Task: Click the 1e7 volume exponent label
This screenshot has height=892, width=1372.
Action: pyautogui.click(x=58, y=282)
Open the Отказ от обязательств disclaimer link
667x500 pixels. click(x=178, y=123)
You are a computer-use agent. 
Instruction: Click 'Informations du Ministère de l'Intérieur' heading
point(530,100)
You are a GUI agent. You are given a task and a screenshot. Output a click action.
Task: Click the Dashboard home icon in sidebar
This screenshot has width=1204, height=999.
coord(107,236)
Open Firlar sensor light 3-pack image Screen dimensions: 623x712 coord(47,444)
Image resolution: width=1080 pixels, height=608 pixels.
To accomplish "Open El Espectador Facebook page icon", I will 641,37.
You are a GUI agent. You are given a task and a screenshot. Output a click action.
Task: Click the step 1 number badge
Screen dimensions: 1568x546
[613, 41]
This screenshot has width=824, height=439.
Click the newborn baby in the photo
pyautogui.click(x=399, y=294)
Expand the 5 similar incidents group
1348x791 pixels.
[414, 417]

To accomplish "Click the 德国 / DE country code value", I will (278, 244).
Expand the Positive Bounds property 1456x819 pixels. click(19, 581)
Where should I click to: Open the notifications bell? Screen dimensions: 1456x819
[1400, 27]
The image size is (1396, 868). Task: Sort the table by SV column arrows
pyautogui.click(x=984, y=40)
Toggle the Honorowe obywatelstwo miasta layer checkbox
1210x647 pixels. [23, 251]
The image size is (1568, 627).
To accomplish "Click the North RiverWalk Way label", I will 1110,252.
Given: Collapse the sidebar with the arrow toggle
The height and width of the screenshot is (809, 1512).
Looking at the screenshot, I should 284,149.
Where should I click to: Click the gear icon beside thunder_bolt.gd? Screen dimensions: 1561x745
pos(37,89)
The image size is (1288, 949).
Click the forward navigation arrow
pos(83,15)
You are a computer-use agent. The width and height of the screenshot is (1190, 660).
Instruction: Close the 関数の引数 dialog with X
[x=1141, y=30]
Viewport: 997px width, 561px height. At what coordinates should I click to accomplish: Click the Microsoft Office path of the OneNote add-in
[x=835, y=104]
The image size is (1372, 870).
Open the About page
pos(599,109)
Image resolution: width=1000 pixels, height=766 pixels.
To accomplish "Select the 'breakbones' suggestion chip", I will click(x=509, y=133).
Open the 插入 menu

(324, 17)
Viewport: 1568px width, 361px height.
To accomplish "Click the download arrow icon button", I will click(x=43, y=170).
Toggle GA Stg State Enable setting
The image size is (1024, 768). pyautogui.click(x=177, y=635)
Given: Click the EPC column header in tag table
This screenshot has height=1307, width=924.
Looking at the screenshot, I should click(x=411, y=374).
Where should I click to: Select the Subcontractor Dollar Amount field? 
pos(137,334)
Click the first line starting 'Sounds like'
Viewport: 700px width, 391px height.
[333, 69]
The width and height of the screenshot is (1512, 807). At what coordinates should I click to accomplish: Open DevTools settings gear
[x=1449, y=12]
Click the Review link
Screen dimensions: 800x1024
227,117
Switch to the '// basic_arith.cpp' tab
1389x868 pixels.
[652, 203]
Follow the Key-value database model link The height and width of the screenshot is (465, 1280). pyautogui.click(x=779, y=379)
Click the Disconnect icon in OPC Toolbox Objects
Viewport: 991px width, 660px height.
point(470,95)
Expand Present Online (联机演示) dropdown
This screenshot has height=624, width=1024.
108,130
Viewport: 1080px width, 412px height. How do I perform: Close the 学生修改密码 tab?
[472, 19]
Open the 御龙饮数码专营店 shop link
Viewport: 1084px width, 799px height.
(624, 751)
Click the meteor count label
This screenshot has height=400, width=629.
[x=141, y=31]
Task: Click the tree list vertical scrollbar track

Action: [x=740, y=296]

**What this task involves:** Recast every line of the entries above as a JSON list of strings, one string per line, leaving out blank lines.

**Task solution:**
[
  "Task: Click the 1e7 volume exponent label",
  "This screenshot has height=892, width=1372.",
  "Action: pyautogui.click(x=58, y=282)",
  "Open the Отказ от обязательств disclaimer link",
  "667x500 pixels. click(x=178, y=123)",
  "You are a computer-use agent. ",
  "Instruction: Click 'Informations du Ministère de l'Intérieur' heading",
  "point(530,100)",
  "You are a GUI agent. You are given a task and a screenshot. Output a click action.",
  "Task: Click the Dashboard home icon in sidebar",
  "This screenshot has width=1204, height=999.",
  "coord(107,236)",
  "Open Firlar sensor light 3-pack image Screen dimensions: 623x712 coord(47,444)",
  "Image resolution: width=1080 pixels, height=608 pixels.",
  "To accomplish \"Open El Espectador Facebook page icon\", I will 641,37.",
  "You are a GUI agent. You are given a task and a screenshot. Output a click action.",
  "Task: Click the step 1 number badge",
  "Screen dimensions: 1568x546",
  "[613, 41]",
  "This screenshot has width=824, height=439.",
  "Click the newborn baby in the photo",
  "pyautogui.click(x=399, y=294)",
  "Expand the 5 similar incidents group",
  "1348x791 pixels.",
  "[414, 417]",
  "To accomplish \"Click the 德国 / DE country code value\", I will (278, 244).",
  "Expand the Positive Bounds property 1456x819 pixels. click(19, 581)",
  "Where should I click to: Open the notifications bell? Screen dimensions: 1456x819",
  "[1400, 27]",
  "The image size is (1396, 868). Task: Sort the table by SV column arrows",
  "pyautogui.click(x=984, y=40)",
  "Toggle the Honorowe obywatelstwo miasta layer checkbox",
  "1210x647 pixels. [23, 251]",
  "The image size is (1568, 627).",
  "To accomplish \"Click the North RiverWalk Way label\", I will 1110,252.",
  "Given: Collapse the sidebar with the arrow toggle",
  "The height and width of the screenshot is (809, 1512).",
  "Looking at the screenshot, I should 284,149.",
  "Where should I click to: Click the gear icon beside thunder_bolt.gd? Screen dimensions: 1561x745",
  "pos(37,89)",
  "The image size is (1288, 949).",
  "Click the forward navigation arrow",
  "pos(83,15)",
  "You are a computer-use agent. The width and height of the screenshot is (1190, 660).",
  "Instruction: Close the 関数の引数 dialog with X",
  "[x=1141, y=30]",
  "Viewport: 997px width, 561px height. At what coordinates should I click to accomplish: Click the Microsoft Office path of the OneNote add-in",
  "[x=835, y=104]",
  "The image size is (1372, 870).",
  "Open the About page",
  "pos(599,109)",
  "Image resolution: width=1000 pixels, height=766 pixels.",
  "To accomplish \"Select the 'breakbones' suggestion chip\", I will click(x=509, y=133).",
  "Open the 插入 menu",
  "(324, 17)",
  "Viewport: 1568px width, 361px height.",
  "To accomplish \"Click the download arrow icon button\", I will click(x=43, y=170).",
  "Toggle GA Stg State Enable setting",
  "The image size is (1024, 768). pyautogui.click(x=177, y=635)",
  "Given: Click the EPC column header in tag table",
  "This screenshot has height=1307, width=924.",
  "Looking at the screenshot, I should click(x=411, y=374).",
  "Where should I click to: Select the Subcontractor Dollar Amount field? ",
  "pos(137,334)",
  "Click the first line starting 'Sounds like'",
  "Viewport: 700px width, 391px height.",
  "[333, 69]",
  "The width and height of the screenshot is (1512, 807). At what coordinates should I click to accomplish: Open DevTools settings gear",
  "[x=1449, y=12]",
  "Click the Review link",
  "Screen dimensions: 800x1024",
  "227,117",
  "Switch to the '// basic_arith.cpp' tab",
  "1389x868 pixels.",
  "[652, 203]",
  "Follow the Key-value database model link The height and width of the screenshot is (465, 1280). pyautogui.click(x=779, y=379)",
  "Click the Disconnect icon in OPC Toolbox Objects",
  "Viewport: 991px width, 660px height.",
  "point(470,95)",
  "Expand Present Online (联机演示) dropdown",
  "This screenshot has height=624, width=1024.",
  "108,130",
  "Viewport: 1080px width, 412px height. How do I perform: Close the 学生修改密码 tab?",
  "[472, 19]",
  "Open the 御龙饮数码专营店 shop link",
  "Viewport: 1084px width, 799px height.",
  "(624, 751)",
  "Click the meteor count label",
  "This screenshot has height=400, width=629.",
  "[x=141, y=31]",
  "Task: Click the tree list vertical scrollbar track",
  "Action: [x=740, y=296]"
]